Four years after the global WannaCry and NotPetya ransomware attacks, two-thirds of companies still haven’t patched the vulnerabilities that caused them, according to cloud network detection and response company ExtraHop.
The company investigated data from its Reveal(x) security platform in the first quarter of 2021 to determine which protocols its customers were running. It found that 88% of them were still running at least one device using SMBv1, which was a pivotal attack vector for the EternalBlue exploit used in the two ransomware attacks.
Although a single device could mean a company is maintaining it just for use by an attack team, a more worrying statistic was that 67% of companies are running over 10 SMBv1-enabled devices. Over two-thirds (37%) were running more than 50, and 31% of companies checked had over 100 SMBv1 devices on their networks.

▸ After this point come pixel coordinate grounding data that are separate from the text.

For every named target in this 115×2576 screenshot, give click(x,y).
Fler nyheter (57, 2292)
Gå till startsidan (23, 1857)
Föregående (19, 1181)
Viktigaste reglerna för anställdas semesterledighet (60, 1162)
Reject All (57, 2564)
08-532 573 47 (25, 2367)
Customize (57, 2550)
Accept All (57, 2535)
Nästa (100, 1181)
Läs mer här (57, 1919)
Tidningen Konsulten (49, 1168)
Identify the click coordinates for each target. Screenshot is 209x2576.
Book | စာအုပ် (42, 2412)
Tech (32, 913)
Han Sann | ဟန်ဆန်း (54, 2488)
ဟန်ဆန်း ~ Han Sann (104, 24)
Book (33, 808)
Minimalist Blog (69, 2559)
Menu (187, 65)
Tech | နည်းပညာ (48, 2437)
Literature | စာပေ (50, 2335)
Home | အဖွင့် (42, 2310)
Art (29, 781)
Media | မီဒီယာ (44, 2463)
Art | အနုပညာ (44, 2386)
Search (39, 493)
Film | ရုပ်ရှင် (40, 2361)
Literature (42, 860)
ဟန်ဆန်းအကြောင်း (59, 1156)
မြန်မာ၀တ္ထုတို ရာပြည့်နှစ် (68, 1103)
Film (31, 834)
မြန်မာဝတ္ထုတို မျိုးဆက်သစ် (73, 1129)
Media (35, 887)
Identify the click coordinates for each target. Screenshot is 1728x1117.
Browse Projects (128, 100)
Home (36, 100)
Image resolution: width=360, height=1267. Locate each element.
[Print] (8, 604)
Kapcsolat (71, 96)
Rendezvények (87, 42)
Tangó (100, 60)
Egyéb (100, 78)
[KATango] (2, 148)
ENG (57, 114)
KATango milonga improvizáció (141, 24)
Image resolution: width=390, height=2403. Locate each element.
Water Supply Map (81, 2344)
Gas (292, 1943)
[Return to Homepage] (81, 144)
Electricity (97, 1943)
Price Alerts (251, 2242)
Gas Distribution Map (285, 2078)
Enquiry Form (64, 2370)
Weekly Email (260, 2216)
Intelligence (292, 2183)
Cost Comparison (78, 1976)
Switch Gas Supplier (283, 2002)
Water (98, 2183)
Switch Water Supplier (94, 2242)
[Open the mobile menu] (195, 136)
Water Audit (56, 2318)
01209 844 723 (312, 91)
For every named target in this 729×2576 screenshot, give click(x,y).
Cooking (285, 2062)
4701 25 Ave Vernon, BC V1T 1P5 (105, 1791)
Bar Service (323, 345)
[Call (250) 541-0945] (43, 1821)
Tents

The report also highlighted heavy use of two other protocols in Windows servers. The first, called Local Loop Multicast Name Resolution (LLMNR), is an alternative to DNS for resolving basic names within a private network. It has a similar problem to Windows’ old NetBIOS naming service, in that it communicates with all clients on the network rather than a specific server.
That enables an attacker to listen for and reply to access requests, creating a race condition to harvest the client’s hashed credentials if it establishes a conversation quickly enough. It can then decrypt those credentials, giving an attacker access to a client’s network account, or use them in a pass-the-hash attack.
The other protocol, New Technology LAN Manager (NTLM) v1, is a decades-old network authentication mechanism that has long been obsolete. Nevertheless, over a third (34%) of companies have over 10 devices using it, ExtraHop said. Almost one in five (19%) had over 100 devices using the protocol, despite Microsoft advising people to stop using it altogether in favor of the more secure Kerberos system.
The report also found that few companies had embraced using TLS encryption over HTTP (HTTPS), which browser vendors have aggressively enforced. It found that 81% of enterprise environments were still using HTTP to send access credentials in plain text.
ExtraHop said it analyzed over four petabytes of traffic each day in its investigation of online protocol usage.